--- Exercise directions ---
Take the line that contains "The width and height of the screenshot is (737, 599)." as the first line and the final line of the records as the last; return exactly those lines and the lines between.

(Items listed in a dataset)
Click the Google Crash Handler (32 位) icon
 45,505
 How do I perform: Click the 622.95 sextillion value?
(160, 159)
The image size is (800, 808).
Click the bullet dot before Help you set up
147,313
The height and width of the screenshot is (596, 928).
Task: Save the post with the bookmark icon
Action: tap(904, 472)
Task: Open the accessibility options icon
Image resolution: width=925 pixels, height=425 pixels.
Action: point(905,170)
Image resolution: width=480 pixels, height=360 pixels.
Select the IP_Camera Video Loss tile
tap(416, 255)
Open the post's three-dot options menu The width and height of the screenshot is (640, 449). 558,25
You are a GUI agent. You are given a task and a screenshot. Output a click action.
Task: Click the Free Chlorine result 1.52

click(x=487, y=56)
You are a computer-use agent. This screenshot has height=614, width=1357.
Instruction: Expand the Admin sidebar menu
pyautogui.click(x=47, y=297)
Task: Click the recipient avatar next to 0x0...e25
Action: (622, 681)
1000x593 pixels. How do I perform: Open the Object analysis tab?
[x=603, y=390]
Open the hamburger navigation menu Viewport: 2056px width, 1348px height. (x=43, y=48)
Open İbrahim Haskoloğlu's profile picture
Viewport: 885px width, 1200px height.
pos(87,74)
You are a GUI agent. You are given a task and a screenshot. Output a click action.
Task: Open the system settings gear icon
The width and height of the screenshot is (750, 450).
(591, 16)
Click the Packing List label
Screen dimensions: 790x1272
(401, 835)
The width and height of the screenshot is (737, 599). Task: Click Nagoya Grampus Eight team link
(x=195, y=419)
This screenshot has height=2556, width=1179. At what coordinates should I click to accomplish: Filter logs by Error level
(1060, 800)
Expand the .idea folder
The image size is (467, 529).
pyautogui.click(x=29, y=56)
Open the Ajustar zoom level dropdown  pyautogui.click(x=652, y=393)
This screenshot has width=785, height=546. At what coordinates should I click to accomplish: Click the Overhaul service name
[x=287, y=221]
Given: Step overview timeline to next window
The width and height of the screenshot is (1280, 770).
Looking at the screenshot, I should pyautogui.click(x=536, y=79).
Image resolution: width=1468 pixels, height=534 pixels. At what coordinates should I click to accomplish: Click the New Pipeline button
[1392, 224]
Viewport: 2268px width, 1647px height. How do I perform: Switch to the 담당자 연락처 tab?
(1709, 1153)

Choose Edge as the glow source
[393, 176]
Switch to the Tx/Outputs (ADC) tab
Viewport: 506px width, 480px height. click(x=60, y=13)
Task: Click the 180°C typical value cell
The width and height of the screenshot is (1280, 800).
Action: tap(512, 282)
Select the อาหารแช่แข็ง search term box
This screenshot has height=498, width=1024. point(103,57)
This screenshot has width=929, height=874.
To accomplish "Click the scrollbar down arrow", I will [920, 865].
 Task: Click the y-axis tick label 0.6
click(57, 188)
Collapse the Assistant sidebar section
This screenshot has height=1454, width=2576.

--- Problem solution ---
The width and height of the screenshot is (737, 599). Task: Click Nagoya Grampus Eight team link
(x=195, y=419)
This screenshot has height=2556, width=1179. At what coordinates should I click to accomplish: Filter logs by Error level
(1060, 800)
Expand the .idea folder
The image size is (467, 529).
pyautogui.click(x=29, y=56)
Open the Ajustar zoom level dropdown  pyautogui.click(x=652, y=393)
This screenshot has width=785, height=546. At what coordinates should I click to accomplish: Click the Overhaul service name
[x=287, y=221]
Given: Step overview timeline to next window
The width and height of the screenshot is (1280, 770).
Looking at the screenshot, I should pyautogui.click(x=536, y=79).
Image resolution: width=1468 pixels, height=534 pixels. At what coordinates should I click to accomplish: Click the New Pipeline button
[1392, 224]
Viewport: 2268px width, 1647px height. How do I perform: Switch to the 담당자 연락처 tab?
(1709, 1153)

Choose Edge as the glow source
[393, 176]
Switch to the Tx/Outputs (ADC) tab
Viewport: 506px width, 480px height. click(x=60, y=13)
Task: Click the 180°C typical value cell
The width and height of the screenshot is (1280, 800).
Action: tap(512, 282)
Select the อาหารแช่แข็ง search term box
This screenshot has height=498, width=1024. point(103,57)
This screenshot has width=929, height=874.
To accomplish "Click the scrollbar down arrow", I will [920, 865].
 Task: Click the y-axis tick label 0.6
click(57, 188)
Collapse the Assistant sidebar section
This screenshot has height=1454, width=2576.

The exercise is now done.